- Problem to solve -
With no line omitted, restate the records below exactly as they appear.

- Records -
== Segment start ==
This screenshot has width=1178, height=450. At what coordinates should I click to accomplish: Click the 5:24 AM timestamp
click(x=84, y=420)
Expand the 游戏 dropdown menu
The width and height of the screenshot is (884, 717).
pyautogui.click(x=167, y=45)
== Segment end ==
- Written solution -
This screenshot has width=1178, height=450. At what coordinates should I click to accomplish: Click the 5:24 AM timestamp
click(x=84, y=420)
Expand the 游戏 dropdown menu
The width and height of the screenshot is (884, 717).
pyautogui.click(x=167, y=45)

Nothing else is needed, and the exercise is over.